Home health agencies are coming up on the final phase of PDGM. And while it may seem like one more administrative burden, this final update will likely be a welcome change for your agency. RAPs will be phased out, and home health agencies will revert to the one-claim-per-patient-per-month concept—known as the Notice of Admission (NOA). Do you fully understand how this transition will affect your billing and review processes?
By: Brandy Shifteh
In our recent webinar, Embracing PDGM’s final phase benefits of NOA, industry experts discussed lessons learned from No-Pay RAPs and what to expect with new notice of admission (NOA) regulations.
While we’ve learned that the No-Pay RAP process has resulted in penalties from late billing, costly effects from inefficient staffing, and time-consuming exception requests, the NOA implementation will come with its own set of compliance and regulation considerations.
Here, we’ll discuss six NOA submission requirements to consider for when it becomes effective on January 1, 2022. Some of this may sound familiar, as many of the policies mirror current No-Pay RAP regulations.
What is the admission period?
Essentially new language for a new requirement, the home health admission period is a claims processing concept used to correctly enforce primary home health agency assignments, and to trigger consolidated billing edits. CMS defines it as the period between the from date of an NOA and the discharge date.
An admission period can contain several 30-day periods of care and their corresponding claims up until the point that the patient is discharged. If the patient were then to be readmitted, a new NOA would be required within five days of that new start of care.
Understanding NOA submissions
While home health agencies will no longer be required to submit No-Pay RAPs for any period of care with a from date on or after January 1, 2022, they will instead notify Medicare systems via submission of an NOA for each admission. This NOA must be submitted within five calendar days of the admission, just as the current No-Pay RAP requirement.
Submitted using bill 32A, the NOA opens the first period of care and establishes the primary home health agency and triggers consolidated billing edits. Bill 329 can then be used for claims for periods of care following the submission of your initial NOA.
Non-timely submission reduction in payment
If an NOA submission is late—not submitted within five calendar days from start of care—agencies will be penalized with a 1/30 reduction to the wage-adjusted 30-day period payment amount for each day from the start of care until the NOA submission date.
Just as with No-Pay RAP penalties, this payment reduction can be significant. If you submit the NOA on day six, that will equate to a 20% payment reduction, which continues to increase with each late day. Keep in mind that the start of care date is considered day zero, and payment reductions are the provider’s liability.
There are exceptions that can waive the consequences of late filings, but the home health agency must provide sufficient information in the remarks section of their claim to allow the MACs to research the case. If these remarks are not sufficient, the MAC will request additional documentation, which is why it is crucial to keep documents that support evidence of timely submission—including screen images, Medicare system screens, and relevant printouts.
CMS specifically calls out three circumstances for which the MACs will not grant exception to
the payment reduction:
- If the agency can correct the NOA without waiting for the Medicare system’s actions
- If the agency submits a partial or incomplete NOA to fulfill the timely requirement
- If the agency with multiple provider identifiers submits the identifier of a location that did not provide the service
CMS has clarified that a partial NOA would be a submission that is missing required fields or has invalid values in those fields.
Medicare secondary payers and changes to original Medicare
If the patient has an MSP identified at the start of care, the NOA should be submitted, regardless of whether the MSP is primary or not.
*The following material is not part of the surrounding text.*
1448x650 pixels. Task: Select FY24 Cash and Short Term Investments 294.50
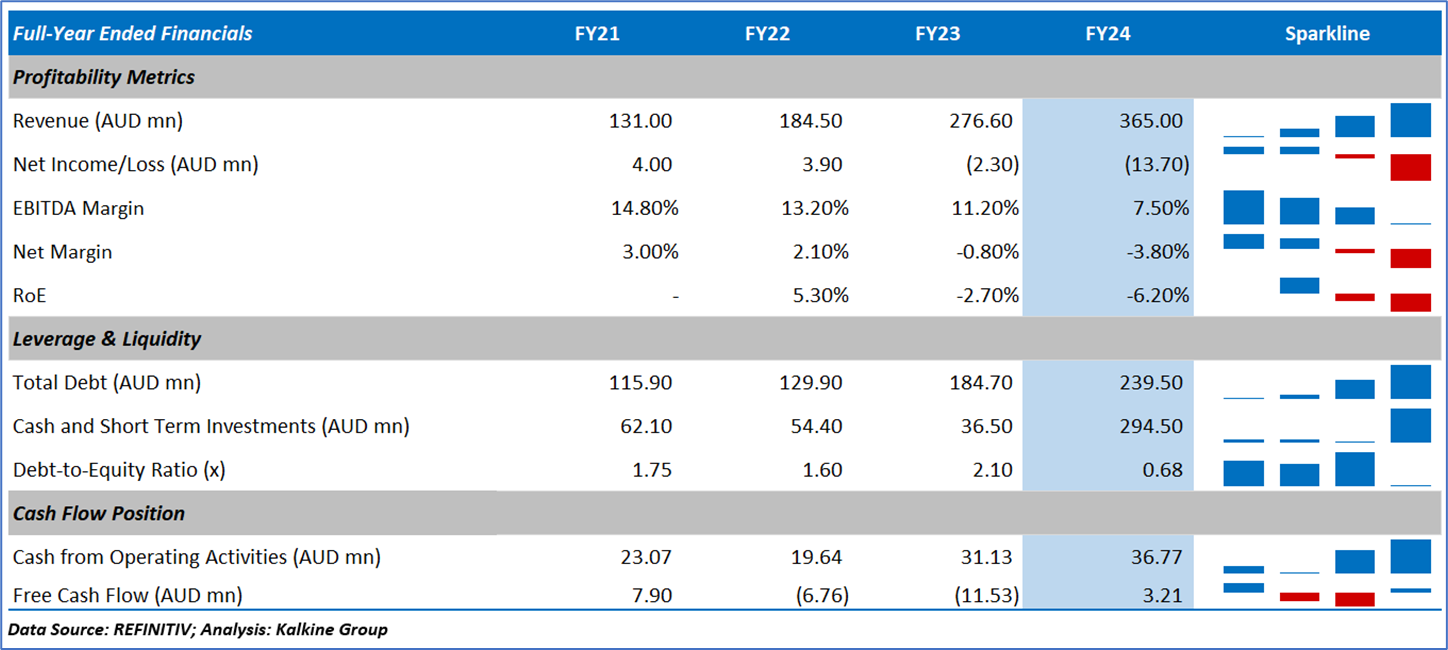coord(1150,426)
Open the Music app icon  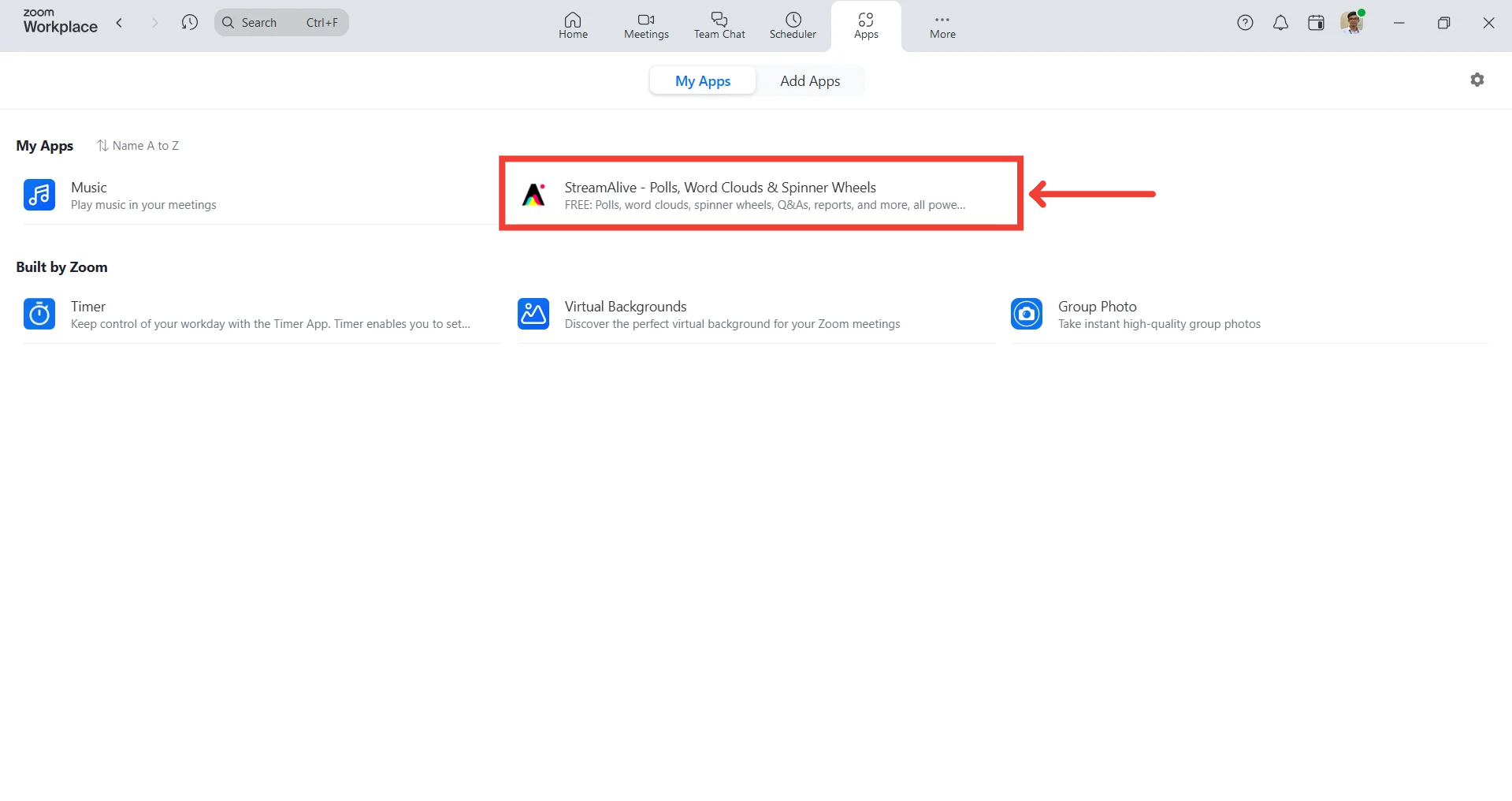pos(39,195)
When a patient’s payer changes to original Medicare, a new start of care OASIS must be completed that reflects the date of the beneficiary’s change to original Medicare.
While this is not a new requirement, it’s important to remember that the five-day submission requirement does apply for payer changes to original Medicare. However, it you had no way to know due to circumstances out of your control, an exception should be requested.
Medicare Advantage payers
Billing and documentation requirements vary by MA plan, so home health agencies need to reach out to their contracted MA plans and start validating what those billing and documentation requirements will be in 2022. Moving forward, we recommend validating contracted MA plans annually as part of your contract review process, and validating billing requirements as a best practice at the point of intake.
Navigating the unknown
As the industry continues to analyze the current manual instructions for submitting the NOA, gaps and questions are being identified that require clarification and guidance from CMS. Soon in 2021, expect to see an additional “gap filler transmittal” that will provide further guidance, particularly as it relates to transfer and discharge scenarios causing confusion in the current state of No-Pay RAP.